**What to do**
Could you copy exactly the lines from the one containing "Click the add to tasks icon" through the last line of the records below, and nothing else?

[Record excerpts Boundary: Start]

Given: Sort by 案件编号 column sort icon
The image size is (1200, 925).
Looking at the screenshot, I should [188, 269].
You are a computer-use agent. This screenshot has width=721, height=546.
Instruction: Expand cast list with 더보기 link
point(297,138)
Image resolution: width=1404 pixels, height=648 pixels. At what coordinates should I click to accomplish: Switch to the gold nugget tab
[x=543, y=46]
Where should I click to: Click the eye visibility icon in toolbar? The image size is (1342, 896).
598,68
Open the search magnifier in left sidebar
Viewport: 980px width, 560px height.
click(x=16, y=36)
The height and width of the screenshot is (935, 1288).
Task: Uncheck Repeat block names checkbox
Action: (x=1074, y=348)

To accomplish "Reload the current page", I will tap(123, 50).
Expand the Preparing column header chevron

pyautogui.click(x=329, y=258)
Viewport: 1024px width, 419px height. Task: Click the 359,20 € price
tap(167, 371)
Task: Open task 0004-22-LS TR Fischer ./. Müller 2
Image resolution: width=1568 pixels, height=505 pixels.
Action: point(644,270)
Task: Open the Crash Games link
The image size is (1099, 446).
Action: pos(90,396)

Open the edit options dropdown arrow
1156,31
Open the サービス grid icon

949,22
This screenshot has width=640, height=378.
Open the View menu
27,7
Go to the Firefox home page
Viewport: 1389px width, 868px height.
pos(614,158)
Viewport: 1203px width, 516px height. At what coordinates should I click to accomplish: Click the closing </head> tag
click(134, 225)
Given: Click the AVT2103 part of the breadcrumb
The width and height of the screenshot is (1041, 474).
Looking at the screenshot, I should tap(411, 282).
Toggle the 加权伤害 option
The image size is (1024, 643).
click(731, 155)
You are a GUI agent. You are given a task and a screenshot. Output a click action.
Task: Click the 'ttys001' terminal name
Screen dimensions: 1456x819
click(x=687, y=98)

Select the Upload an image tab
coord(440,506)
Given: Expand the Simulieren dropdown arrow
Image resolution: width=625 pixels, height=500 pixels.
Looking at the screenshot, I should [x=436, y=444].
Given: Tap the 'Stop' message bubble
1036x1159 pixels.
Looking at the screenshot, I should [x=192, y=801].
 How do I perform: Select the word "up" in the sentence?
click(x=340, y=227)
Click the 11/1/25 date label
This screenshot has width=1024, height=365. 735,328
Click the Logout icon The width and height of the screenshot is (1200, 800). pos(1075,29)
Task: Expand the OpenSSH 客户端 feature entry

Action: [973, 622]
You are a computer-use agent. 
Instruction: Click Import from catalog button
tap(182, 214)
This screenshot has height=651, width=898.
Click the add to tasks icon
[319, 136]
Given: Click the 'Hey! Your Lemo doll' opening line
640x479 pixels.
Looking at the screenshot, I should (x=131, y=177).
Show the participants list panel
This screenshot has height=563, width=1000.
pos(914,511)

[Record excerpts Boundary: End]

**Answer for this exercise**
Click the add to tasks icon
[319, 136]
Given: Click the 'Hey! Your Lemo doll' opening line
640x479 pixels.
Looking at the screenshot, I should (x=131, y=177).
Show the participants list panel
This screenshot has height=563, width=1000.
pos(914,511)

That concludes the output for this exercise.